> **EXCERPT TO READ**:
────────────────────

Using California Drought GIS Data to Assess and Mitigate Portfolio Risk
California’s drought outlook in 2021 is one of the direst in the country, with experts describing the region’s “biggest decline in snowpack’s water content on record for the time span covering the first three weeks of April.” The California Department of Water Resources reduced allocations for agricultural water service contractors from 10% to 5%, following the USBR, which recently declared a delay in deliveries.
CA farmers are no strangers to drought, of course, with the most recent major drought lasting from 2012 to 2016. During that time, reports the U.S.D.A, farmers had to take drastic measures to maintain their livelihoods:
“Farmers fallowed 37% more summer acres and 154% more year-round acres in 2015 than they did in 2011…. Additionally, some farmers in the Sacramento Valley found it more profitable to trade their water than use it themselves.”
Although ag lenders, investors, and growers themselves can’t avoid the on-the-ground reality of drought, they can take steps to be proactive and mitigate the worst impacts of water shortages. This article will take a close look at how California drought GIS data can provide the insights that agricultural professionals need to mitigate drought risk.
Are California Ag Professionals Prepared for Another Drought?
The most recent year in which allocations were set at 5% was 2014 — just before the peak of the 2012-2016 drought. Financial markets are already responding to the news, with the Nasdaq Veles California Water Index (NQH2O) climbing 30%. That marks an increase from about $530 per acre-foot to $686 per acre-foot.
According to the Water Market Insider, “the last time the final SWP allocation was 5%, competition among buyers drove spot water prices to record highs,” with some buyers paying as much as $2,200 per acre-foot in order to save high-value crops.
The outlook isn’t all dire, though. The U.S.D.A points out that, “despite these stressors, farmers, on the whole, have done a remarkable job so far in adapting to the [2012-2016] drought. Recent data indicate that net farm income in 2014 was the second-highest in California’s history, and that farm employment also hit a record high.”
In large part, this is because the agricultural industry in California has taken a proactive approach to drought management, using more sustainable farming methods, along with California drought GIS data and analytics, to mitigate business risk.
With that in mind, here are some of the questions that CA agricultural professionals should be asking themselves to anticipate and mitigate water stress (a sample from the AQUAOSO drought whitepaper).
Is it clear where each property in a portfolio is getting its water?
All water sources aren’t equally risky. There are many factors that influence whether or not a water source is reliable, including weather patterns, the groundwater basin that it’s located in, and the seniority and type of water rights attached to it. A weakness in any of these categories can turn a parcel of land from productive farmland into a liability.
Ag lenders and investors must actively review their portfolios to determine if a specific farming operation is at risk. This entails understanding crop-specific water requirements, as well as which groundwater district a parcel of land is in, and whether it will be subject to pumping restrictions or other regulations that limit water use.
California water district GIS data can be a useful tool for assessing parcel-specific water risk.
How do local supplies look in light of SGMA?

────────────────────

> **MATERIAL**:
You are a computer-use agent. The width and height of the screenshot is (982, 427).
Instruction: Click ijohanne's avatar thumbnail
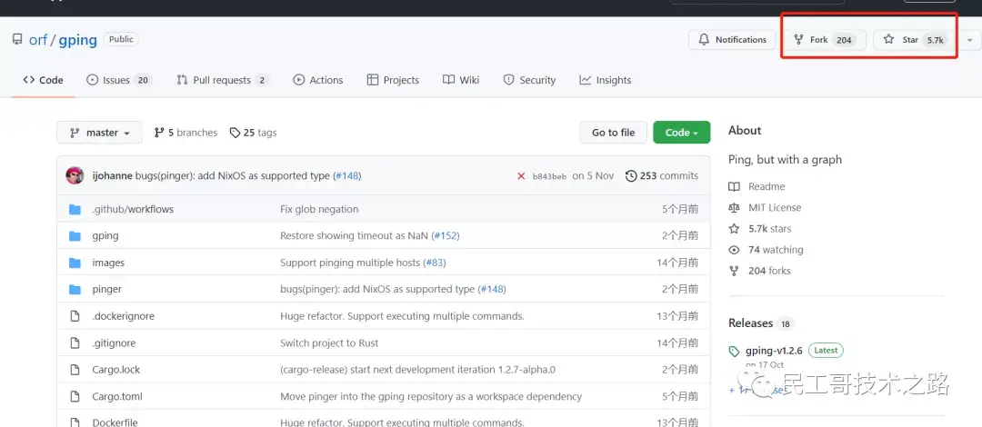pos(75,175)

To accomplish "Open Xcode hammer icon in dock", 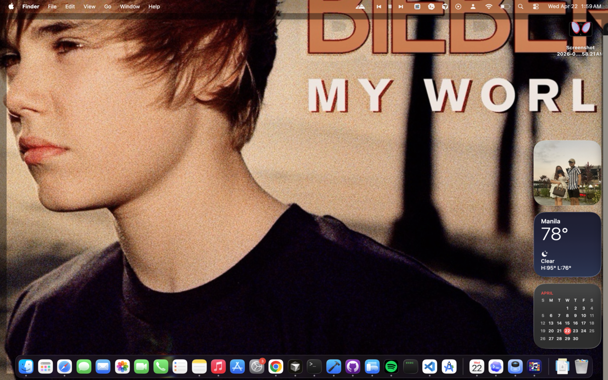I will point(333,366).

────────────────────

> **DIRECTIONS**: In the article on California drought data, what was the most recent year before 2021 when allocations were set at 5%?

> **COMPLETED TASK**: 2014